## Task brief:
Would you write out all of the data exactly as it appears below?

[Collected data entries]
■ ■ ■

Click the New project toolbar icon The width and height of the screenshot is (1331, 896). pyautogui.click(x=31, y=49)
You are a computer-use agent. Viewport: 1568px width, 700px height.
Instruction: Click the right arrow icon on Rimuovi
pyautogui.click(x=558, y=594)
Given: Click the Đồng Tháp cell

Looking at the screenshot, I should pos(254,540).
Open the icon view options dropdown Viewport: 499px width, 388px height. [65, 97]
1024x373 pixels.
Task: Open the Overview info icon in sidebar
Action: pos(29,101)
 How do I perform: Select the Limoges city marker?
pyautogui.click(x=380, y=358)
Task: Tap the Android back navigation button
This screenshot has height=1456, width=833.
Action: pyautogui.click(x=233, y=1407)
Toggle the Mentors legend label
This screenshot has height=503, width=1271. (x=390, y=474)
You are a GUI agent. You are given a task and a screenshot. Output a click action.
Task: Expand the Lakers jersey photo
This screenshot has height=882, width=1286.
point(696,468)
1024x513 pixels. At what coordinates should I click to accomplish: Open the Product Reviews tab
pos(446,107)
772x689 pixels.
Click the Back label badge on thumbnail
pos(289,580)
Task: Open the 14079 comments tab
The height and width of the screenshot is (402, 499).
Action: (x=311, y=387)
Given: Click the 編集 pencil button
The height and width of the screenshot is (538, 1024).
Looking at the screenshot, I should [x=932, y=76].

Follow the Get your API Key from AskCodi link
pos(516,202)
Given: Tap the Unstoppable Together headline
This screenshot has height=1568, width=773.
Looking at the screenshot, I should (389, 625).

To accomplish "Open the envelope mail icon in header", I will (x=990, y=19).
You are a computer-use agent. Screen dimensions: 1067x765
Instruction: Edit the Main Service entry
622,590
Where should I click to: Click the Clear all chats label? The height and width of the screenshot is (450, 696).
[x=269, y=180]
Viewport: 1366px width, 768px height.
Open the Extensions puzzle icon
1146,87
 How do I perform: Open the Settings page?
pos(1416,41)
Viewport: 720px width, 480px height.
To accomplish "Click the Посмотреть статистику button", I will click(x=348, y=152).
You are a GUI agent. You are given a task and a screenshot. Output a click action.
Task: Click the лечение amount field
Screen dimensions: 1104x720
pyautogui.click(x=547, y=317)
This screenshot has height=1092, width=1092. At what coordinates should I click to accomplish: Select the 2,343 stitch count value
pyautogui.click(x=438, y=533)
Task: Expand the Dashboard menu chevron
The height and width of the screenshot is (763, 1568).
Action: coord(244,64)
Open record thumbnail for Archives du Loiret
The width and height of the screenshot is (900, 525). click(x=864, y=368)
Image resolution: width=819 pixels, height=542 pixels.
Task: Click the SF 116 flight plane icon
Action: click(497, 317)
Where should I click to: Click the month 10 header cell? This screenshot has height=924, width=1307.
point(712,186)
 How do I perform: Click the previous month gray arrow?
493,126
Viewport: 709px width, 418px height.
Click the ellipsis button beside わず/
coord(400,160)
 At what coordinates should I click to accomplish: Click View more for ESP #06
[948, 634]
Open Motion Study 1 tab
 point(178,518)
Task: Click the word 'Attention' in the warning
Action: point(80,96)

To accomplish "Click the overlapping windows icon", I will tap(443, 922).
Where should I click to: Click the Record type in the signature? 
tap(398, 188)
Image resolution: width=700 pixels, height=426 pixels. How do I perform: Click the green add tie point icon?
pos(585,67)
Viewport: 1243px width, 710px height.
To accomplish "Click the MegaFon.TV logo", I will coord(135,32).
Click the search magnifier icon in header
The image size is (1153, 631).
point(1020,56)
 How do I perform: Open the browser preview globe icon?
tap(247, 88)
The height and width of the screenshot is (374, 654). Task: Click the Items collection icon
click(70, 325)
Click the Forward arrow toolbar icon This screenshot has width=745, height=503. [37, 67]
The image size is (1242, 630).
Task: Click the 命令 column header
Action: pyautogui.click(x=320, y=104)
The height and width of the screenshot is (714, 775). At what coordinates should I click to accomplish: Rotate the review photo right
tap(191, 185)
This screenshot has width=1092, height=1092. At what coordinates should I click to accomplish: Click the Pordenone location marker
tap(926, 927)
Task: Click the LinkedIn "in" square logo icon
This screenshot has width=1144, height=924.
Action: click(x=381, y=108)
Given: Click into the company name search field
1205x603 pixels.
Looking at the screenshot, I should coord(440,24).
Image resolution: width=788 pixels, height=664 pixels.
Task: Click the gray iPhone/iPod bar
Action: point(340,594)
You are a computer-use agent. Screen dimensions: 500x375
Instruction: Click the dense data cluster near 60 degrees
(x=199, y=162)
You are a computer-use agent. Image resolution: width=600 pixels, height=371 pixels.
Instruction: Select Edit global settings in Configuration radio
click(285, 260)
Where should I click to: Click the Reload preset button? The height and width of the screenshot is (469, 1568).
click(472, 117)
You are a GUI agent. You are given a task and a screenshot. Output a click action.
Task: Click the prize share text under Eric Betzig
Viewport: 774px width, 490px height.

■ ■ ■

## Written answer:
Click the New project toolbar icon The width and height of the screenshot is (1331, 896). pyautogui.click(x=31, y=49)
You are a computer-use agent. Viewport: 1568px width, 700px height.
Instruction: Click the right arrow icon on Rimuovi
pyautogui.click(x=558, y=594)
Given: Click the Đồng Tháp cell

Looking at the screenshot, I should pos(254,540).
Open the icon view options dropdown Viewport: 499px width, 388px height. [65, 97]
1024x373 pixels.
Task: Open the Overview info icon in sidebar
Action: pos(29,101)
 How do I perform: Select the Limoges city marker?
pyautogui.click(x=380, y=358)
Task: Tap the Android back navigation button
This screenshot has height=1456, width=833.
Action: pyautogui.click(x=233, y=1407)
Toggle the Mentors legend label
This screenshot has height=503, width=1271. (x=390, y=474)
You are a GUI agent. You are given a task and a screenshot. Output a click action.
Task: Expand the Lakers jersey photo
This screenshot has height=882, width=1286.
point(696,468)
1024x513 pixels. At what coordinates should I click to accomplish: Open the Product Reviews tab
pos(446,107)
772x689 pixels.
Click the Back label badge on thumbnail
pos(289,580)
Task: Open the 14079 comments tab
The height and width of the screenshot is (402, 499).
Action: (x=311, y=387)
Given: Click the 編集 pencil button
The height and width of the screenshot is (538, 1024).
Looking at the screenshot, I should [x=932, y=76].

Follow the Get your API Key from AskCodi link
pos(516,202)
Given: Tap the Unstoppable Together headline
This screenshot has height=1568, width=773.
Looking at the screenshot, I should (389, 625).

To accomplish "Open the envelope mail icon in header", I will (x=990, y=19).
You are a computer-use agent. Screen dimensions: 1067x765
Instruction: Edit the Main Service entry
622,590
Where should I click to: Click the Clear all chats label? The height and width of the screenshot is (450, 696).
[x=269, y=180]
Viewport: 1366px width, 768px height.
Open the Extensions puzzle icon
1146,87
 How do I perform: Open the Settings page?
pos(1416,41)
Viewport: 720px width, 480px height.
To accomplish "Click the Посмотреть статистику button", I will click(x=348, y=152).
You are a GUI agent. You are given a task and a screenshot. Output a click action.
Task: Click the лечение amount field
Screen dimensions: 1104x720
pyautogui.click(x=547, y=317)
This screenshot has height=1092, width=1092. At what coordinates should I click to accomplish: Select the 2,343 stitch count value
pyautogui.click(x=438, y=533)
Task: Expand the Dashboard menu chevron
The height and width of the screenshot is (763, 1568).
Action: coord(244,64)
Open record thumbnail for Archives du Loiret
The width and height of the screenshot is (900, 525). click(x=864, y=368)
Image resolution: width=819 pixels, height=542 pixels.
Task: Click the SF 116 flight plane icon
Action: click(497, 317)
Where should I click to: Click the month 10 header cell? This screenshot has height=924, width=1307.
point(712,186)
 How do I perform: Click the previous month gray arrow?
493,126
Viewport: 709px width, 418px height.
Click the ellipsis button beside わず/
coord(400,160)
 At what coordinates should I click to accomplish: Click View more for ESP #06
[948, 634]
Open Motion Study 1 tab
 point(178,518)
Task: Click the word 'Attention' in the warning
Action: point(80,96)

To accomplish "Click the overlapping windows icon", I will tap(443, 922).
Where should I click to: Click the Record type in the signature? 
tap(398, 188)
Image resolution: width=700 pixels, height=426 pixels. How do I perform: Click the green add tie point icon?
pos(585,67)
Viewport: 1243px width, 710px height.
To accomplish "Click the MegaFon.TV logo", I will coord(135,32).
Click the search magnifier icon in header
The image size is (1153, 631).
point(1020,56)
 How do I perform: Open the browser preview globe icon?
tap(247, 88)
The height and width of the screenshot is (374, 654). Task: Click the Items collection icon
click(70, 325)
Click the Forward arrow toolbar icon This screenshot has width=745, height=503. [37, 67]
The image size is (1242, 630).
Task: Click the 命令 column header
Action: pyautogui.click(x=320, y=104)
The height and width of the screenshot is (714, 775). At what coordinates should I click to accomplish: Rotate the review photo right
tap(191, 185)
This screenshot has width=1092, height=1092. At what coordinates should I click to accomplish: Click the Pordenone location marker
tap(926, 927)
Task: Click the LinkedIn "in" square logo icon
This screenshot has width=1144, height=924.
Action: click(x=381, y=108)
Given: Click into the company name search field
1205x603 pixels.
Looking at the screenshot, I should coord(440,24).
Image resolution: width=788 pixels, height=664 pixels.
Task: Click the gray iPhone/iPod bar
Action: point(340,594)
You are a computer-use agent. Screen dimensions: 500x375
Instruction: Click the dense data cluster near 60 degrees
(x=199, y=162)
You are a computer-use agent. Image resolution: width=600 pixels, height=371 pixels.
Instruction: Select Edit global settings in Configuration radio
click(285, 260)
Where should I click to: Click the Reload preset button? The height and width of the screenshot is (469, 1568).
click(472, 117)
You are a GUI agent. You are given a task and a screenshot. Output a click action.
Task: Click the prize share text under Eric Betzig
Viewport: 774px width, 490px height.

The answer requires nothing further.